In September of last year, the Department engaged, at my instruction, in a formal consultation process in which interested persons and organisations were invited to formally submit their views on how the statutory regulation of counsellors and psychotherapists should proceed. A total of 84 submissions was received by the closing date of 30 November 2016.

I am undertaking an examination of these submissions which will inform the approach to be adopted in progressing the statutory regulation of psychotherapists and counsellors.
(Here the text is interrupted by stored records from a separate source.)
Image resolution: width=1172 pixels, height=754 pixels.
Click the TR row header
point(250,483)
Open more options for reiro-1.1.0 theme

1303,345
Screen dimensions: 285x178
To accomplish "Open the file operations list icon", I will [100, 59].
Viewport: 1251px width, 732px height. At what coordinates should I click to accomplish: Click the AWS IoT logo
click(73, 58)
I envisage that the next steps in the statutory regulation of the profession or professions under the Act will commence in the coming months with the submission of draft designation regulations to the Houses of the Oireachtas.

As the Deputy is aware, the Regulation of Information (Services Outside the State for Termination of Pregnancies) Act 1995 prescribes the conditions for making available information to pregnant women and the public about services lawfully available outside the State for the termination of pregnancies. During the Second Stage debate on the Health and Social Care Professionals (Amendment) Bill 2016, I undertook to have this Act reviewed by my Department to establish if its provisions need to be strengthened. This review is ongoing. For example, subject to the views of the Attorney General, it may be possible to amend this Act, and this is my gut feeling on the issue, to ensure that only registered professionals provide services under the Act. This might be feasible, as expected, if it is decided to proceed with the statutory regulation of counsellors. One goes hand in hand with the other.
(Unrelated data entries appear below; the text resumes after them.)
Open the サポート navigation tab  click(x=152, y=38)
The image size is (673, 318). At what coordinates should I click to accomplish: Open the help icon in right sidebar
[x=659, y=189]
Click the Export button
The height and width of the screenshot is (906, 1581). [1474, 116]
Finally, the HSE has developed a quality framework for State-funded crisis pregnancy services. Under the crisis pregnancy programme, 16 such services are funded by the HSE and each is requested to comply with this framework under the terms of its service level agreement. Specifically on that Bill, engagement continues today between Deputy Howlin's advisers and departmental officials on how best to progress it.

Photo of Louise O'ReillyLouise O'Reilly (Dublin Fingal, Sinn Fein)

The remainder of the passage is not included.